Posted by: Fgiancana | March 23, 2016 10:56 AM    Report this comment

I would never do something like this with my dog, but then I would never do something like this at all. Ever. If you're the kind of person who's going to do this kind of thing, I don't see why you wouldn't also be the kind of person who'd bring your dog along.

Posted by: VirginiaS | March 23, 2016 10:24 AM    Report this comment

I'm increasingly of the opinion that we need to get out of other people's business. There are a lot of ways to look at this, and I'm not sure that one is more valid than the other. If we want to continue to be able to take care of our dogs as we sit fit, we need to allow other people to do the same, too.

Posted by: septembermary | March 23, 2016 9:00 AM    Report this comment

When I first saw the video, I thought, "How FUN!" Then I read some of the comments condemning the man, saying, "How could you risk your dog's life like that?" Bottom line: A dog loves nothing more than being with his/her human...no matter WHAT you're doing. The man obviously took precautions by putting goggles on his pup. And he was very well strapped in. Soooo...my final conclusion: If they had died, at least they would have died TOGETHER...doing something they both LOVED. Yes, I'm SURE the pup loved base jumping with his person. And, odds being what they are, if the guy died during that jump, the pup probably would have survived. Unfortunately, the guy died on a separate jump. And I'm sure his pup misses him TERRIBLY. :'-( RIP Dean Potter.
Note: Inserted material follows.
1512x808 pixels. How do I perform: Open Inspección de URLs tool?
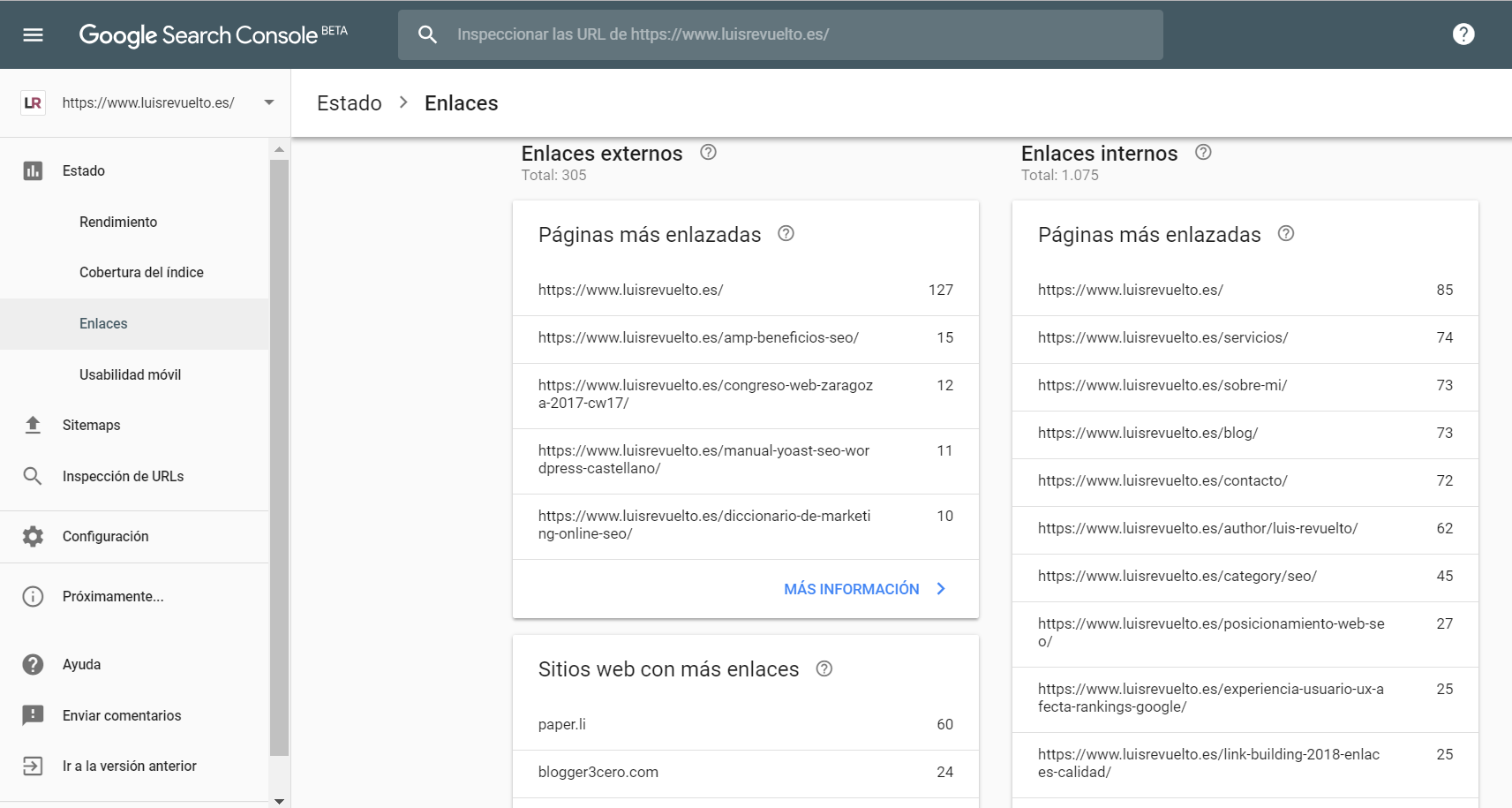click(x=123, y=476)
I hope you and your best friend get to jump again some day...at the Rainbow Bridge.

Posted by: growlady | March 23, 2016 5:29 AM    Report this comment

Life is not meant to be lived avoiding any and all danger. To learn and to grow one must take chances and move out beyond your comfort zone. If your have a best friend, they probably want to share your adventure. If your dog is your best friend, well---- there you are. If you want to stay safe and don't take any risk, stay out of the bathroom at home. More people die every year of injuries in the bathroom at home than of anything else in the world. Live life to the fullest, don't waste it.
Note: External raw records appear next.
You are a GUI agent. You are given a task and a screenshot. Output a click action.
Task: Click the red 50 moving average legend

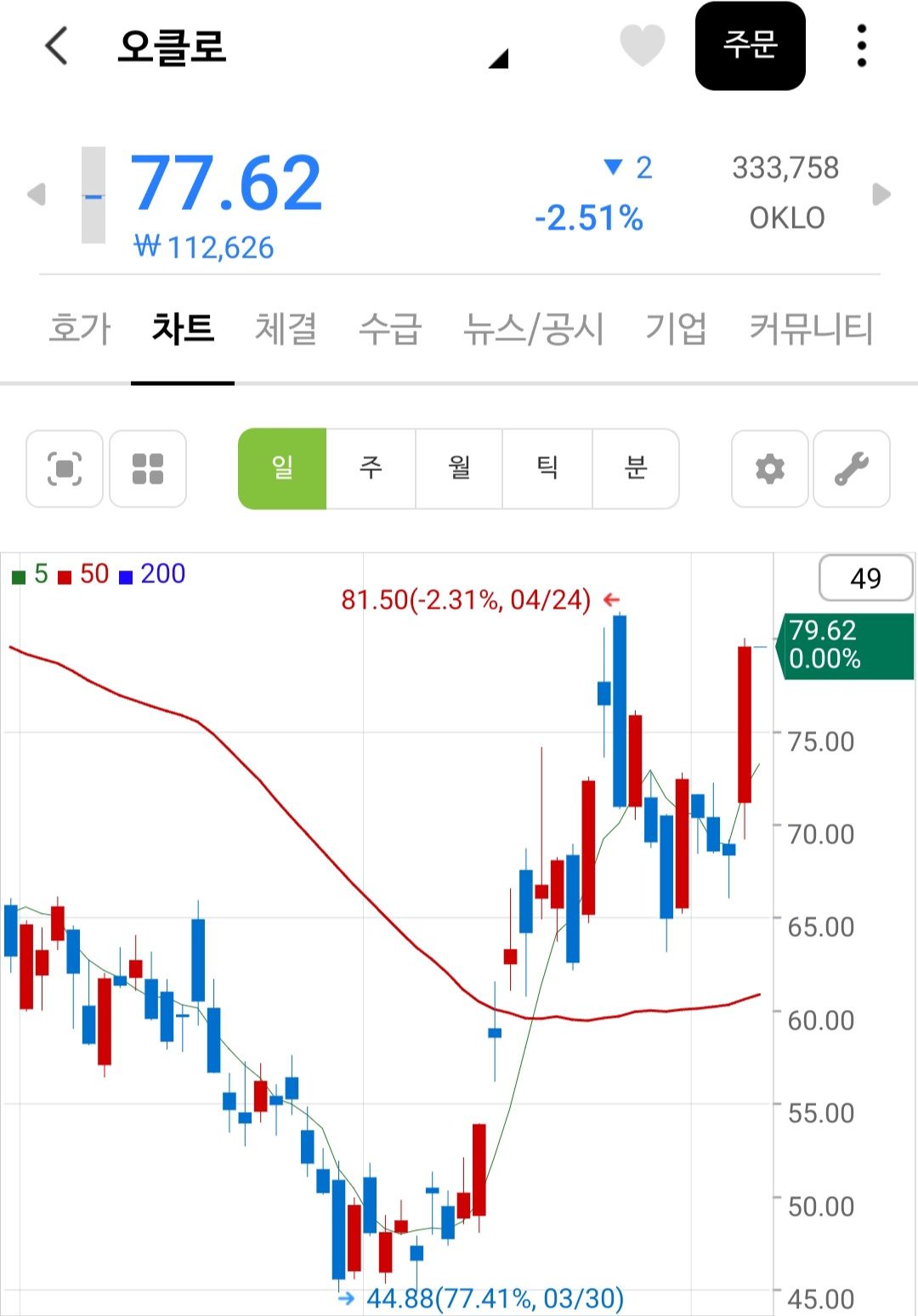[x=83, y=575]
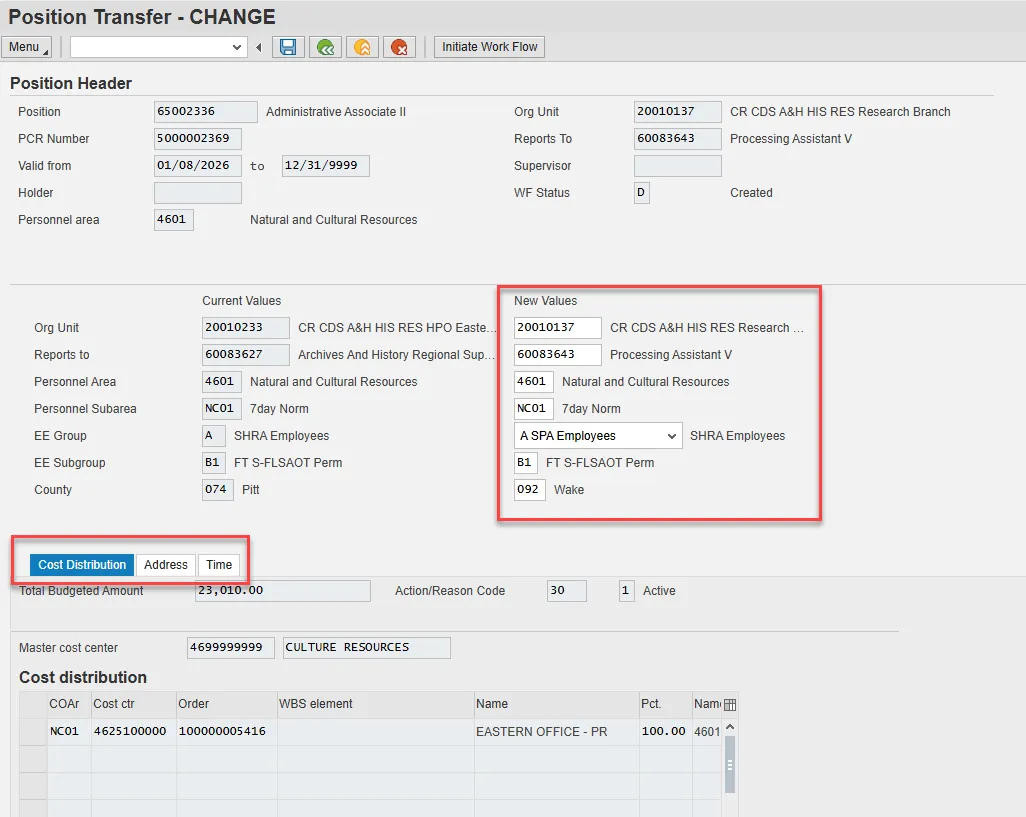The width and height of the screenshot is (1026, 817).
Task: Click the orange Exit up-arrow icon
Action: click(362, 47)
Posted by: Pennyannie2 | March 22, 2016 7:41 PM    Report this comment

As a dog guardian, I've made a promise to take care of my dog's well-being. If I've chosen to be reckless with my life, it's on me. I would never risk my dog's life just because I think it's macho fun to include him in a video. Sure, your dog might want to go everywhere with you, even into the bathroom; but only you know the dangers of certain activities and your dog does not. Insisting on strapping your dog into a wingsuit borders on abuse and your dog should be protected from you. Would you put your toddler into this video?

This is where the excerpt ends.